Background: Computational chemistry is based on mathematical and physical concepts. The main goal is to get optimal structures, physicochemical properties, and reactivity of chemical compounds using theoretical methods. The density functional theory determines the properties of the system based on the electron density. Aim: The theoretical investigation of the absorption of chromate ions on some bioactive molecules of ginger extract, i.e., gingerol, shogal, and beta-pinene.

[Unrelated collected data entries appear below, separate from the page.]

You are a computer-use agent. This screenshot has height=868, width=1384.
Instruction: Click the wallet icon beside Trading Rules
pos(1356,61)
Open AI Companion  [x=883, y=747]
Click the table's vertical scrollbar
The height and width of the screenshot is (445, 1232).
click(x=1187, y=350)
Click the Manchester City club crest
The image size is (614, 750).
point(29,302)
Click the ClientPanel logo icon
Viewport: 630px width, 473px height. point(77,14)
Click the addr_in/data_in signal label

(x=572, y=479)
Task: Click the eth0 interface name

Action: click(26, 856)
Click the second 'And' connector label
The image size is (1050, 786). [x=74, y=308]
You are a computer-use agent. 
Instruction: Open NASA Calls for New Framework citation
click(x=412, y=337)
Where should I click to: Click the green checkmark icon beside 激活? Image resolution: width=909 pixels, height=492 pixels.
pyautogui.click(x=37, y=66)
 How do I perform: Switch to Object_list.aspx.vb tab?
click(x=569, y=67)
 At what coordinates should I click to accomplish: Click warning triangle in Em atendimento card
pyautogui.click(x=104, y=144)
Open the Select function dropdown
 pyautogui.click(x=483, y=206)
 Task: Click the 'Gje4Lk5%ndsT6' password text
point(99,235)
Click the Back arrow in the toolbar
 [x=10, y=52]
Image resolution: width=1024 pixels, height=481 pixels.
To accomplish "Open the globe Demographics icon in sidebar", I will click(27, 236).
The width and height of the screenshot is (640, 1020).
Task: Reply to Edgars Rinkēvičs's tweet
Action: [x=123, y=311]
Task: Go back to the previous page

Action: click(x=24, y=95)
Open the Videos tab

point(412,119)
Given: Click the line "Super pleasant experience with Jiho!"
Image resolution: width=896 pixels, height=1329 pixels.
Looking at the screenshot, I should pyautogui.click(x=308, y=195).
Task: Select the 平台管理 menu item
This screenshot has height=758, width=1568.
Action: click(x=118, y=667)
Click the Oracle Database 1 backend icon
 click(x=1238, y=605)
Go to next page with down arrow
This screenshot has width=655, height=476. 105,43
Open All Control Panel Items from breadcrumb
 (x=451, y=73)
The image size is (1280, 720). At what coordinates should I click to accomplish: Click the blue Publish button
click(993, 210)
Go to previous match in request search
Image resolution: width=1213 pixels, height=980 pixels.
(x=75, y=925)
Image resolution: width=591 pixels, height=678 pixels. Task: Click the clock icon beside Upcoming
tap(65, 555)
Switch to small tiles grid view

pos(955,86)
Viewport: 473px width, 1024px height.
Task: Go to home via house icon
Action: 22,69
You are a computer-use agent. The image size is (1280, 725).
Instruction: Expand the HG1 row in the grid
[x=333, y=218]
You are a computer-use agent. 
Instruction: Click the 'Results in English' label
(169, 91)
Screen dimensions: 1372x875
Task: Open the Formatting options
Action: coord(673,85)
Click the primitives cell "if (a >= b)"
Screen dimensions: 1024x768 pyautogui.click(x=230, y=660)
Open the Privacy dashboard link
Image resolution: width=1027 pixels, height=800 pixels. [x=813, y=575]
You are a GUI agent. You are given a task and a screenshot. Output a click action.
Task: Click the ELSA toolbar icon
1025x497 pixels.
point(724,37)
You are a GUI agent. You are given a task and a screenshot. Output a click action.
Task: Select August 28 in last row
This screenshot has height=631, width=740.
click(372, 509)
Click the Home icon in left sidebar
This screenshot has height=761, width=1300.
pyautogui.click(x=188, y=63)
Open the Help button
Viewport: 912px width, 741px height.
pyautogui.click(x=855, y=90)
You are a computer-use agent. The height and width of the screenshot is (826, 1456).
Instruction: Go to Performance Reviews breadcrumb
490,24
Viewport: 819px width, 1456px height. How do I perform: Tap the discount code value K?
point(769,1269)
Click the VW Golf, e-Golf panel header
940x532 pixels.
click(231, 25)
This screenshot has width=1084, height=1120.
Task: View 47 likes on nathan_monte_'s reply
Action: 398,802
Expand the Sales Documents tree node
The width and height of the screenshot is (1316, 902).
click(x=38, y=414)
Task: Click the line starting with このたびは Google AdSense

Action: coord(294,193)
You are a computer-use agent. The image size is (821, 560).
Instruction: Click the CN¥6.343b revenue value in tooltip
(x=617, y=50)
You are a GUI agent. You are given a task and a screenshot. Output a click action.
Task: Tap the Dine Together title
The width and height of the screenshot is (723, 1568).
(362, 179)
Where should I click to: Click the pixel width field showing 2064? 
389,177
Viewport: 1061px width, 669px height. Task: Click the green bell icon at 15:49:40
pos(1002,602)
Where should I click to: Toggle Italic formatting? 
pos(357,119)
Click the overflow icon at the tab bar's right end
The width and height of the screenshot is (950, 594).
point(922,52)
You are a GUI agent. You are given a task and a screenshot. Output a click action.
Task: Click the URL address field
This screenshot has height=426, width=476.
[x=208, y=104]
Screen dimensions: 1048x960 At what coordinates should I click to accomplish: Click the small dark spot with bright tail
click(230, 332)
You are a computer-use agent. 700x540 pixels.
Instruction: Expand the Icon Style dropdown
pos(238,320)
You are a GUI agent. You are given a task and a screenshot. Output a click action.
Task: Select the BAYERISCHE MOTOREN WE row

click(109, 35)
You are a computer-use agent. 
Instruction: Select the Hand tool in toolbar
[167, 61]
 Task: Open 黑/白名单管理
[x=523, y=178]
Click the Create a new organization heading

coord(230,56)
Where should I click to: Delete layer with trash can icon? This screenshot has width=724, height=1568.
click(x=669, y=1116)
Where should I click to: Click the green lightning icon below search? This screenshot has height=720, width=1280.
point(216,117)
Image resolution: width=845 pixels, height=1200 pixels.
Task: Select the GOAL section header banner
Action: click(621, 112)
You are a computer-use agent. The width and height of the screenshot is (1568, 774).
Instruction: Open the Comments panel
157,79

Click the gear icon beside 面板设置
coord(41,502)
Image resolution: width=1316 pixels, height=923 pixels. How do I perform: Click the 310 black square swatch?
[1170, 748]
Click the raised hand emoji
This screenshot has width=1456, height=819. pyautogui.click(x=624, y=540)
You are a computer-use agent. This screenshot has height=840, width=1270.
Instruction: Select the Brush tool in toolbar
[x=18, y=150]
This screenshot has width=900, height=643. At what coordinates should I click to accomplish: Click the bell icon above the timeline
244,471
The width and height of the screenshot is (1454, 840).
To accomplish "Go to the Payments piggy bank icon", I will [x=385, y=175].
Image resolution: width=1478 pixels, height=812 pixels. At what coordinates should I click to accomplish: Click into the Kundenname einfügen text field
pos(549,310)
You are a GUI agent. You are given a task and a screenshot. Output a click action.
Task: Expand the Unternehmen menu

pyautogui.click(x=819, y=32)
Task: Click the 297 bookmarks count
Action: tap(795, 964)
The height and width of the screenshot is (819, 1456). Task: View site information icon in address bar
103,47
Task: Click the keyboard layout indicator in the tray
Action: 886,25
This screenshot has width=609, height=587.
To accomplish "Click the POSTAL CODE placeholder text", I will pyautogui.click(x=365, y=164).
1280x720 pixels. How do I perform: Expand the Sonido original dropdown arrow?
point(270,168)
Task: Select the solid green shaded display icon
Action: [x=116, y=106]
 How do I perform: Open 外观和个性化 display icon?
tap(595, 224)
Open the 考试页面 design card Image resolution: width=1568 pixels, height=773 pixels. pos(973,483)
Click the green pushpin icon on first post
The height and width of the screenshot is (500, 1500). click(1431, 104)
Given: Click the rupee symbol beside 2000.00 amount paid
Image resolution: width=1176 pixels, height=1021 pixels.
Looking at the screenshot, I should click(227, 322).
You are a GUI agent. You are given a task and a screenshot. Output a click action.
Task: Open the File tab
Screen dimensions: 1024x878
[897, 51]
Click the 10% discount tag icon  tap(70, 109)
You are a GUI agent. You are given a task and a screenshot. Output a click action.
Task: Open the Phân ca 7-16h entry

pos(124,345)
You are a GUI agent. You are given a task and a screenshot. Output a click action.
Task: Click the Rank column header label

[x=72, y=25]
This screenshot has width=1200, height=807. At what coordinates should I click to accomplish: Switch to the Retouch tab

Methodology: The structure of gingerol, shogal, and beta-pinene was calculated and optimized in the presence and absence of chromate ions. The structures were drawn by GaussView 6 software and were optimized by Gaussin 09. Both M062x/SDD and B3LYP/6-31G levels of theory were used. The structural, geometrical, and electronic properties of the molecules and the shape and energy of the frontier orbitals were studied. Natural bonding orbital assessed the origin of the interactions. Also, the reactivities of different atoms was calculated and compared using molecular and theoretical electrostatic potentials of atoms in molecules. Results: Ginger extract can be used as an adsorbent for the removal of chromate ions. It was found that the absorption of chromate by ginger is physical.
Conclusions: The gingerol, shogal, and beta-pinene molecules in the ginger extract were selected to investigate the absorption of chromate ions. Gingerol showed the highest and beta-pinene showed the lowest tendency to absorb the chromate ion. The biosorption was spontaneous and exothermic.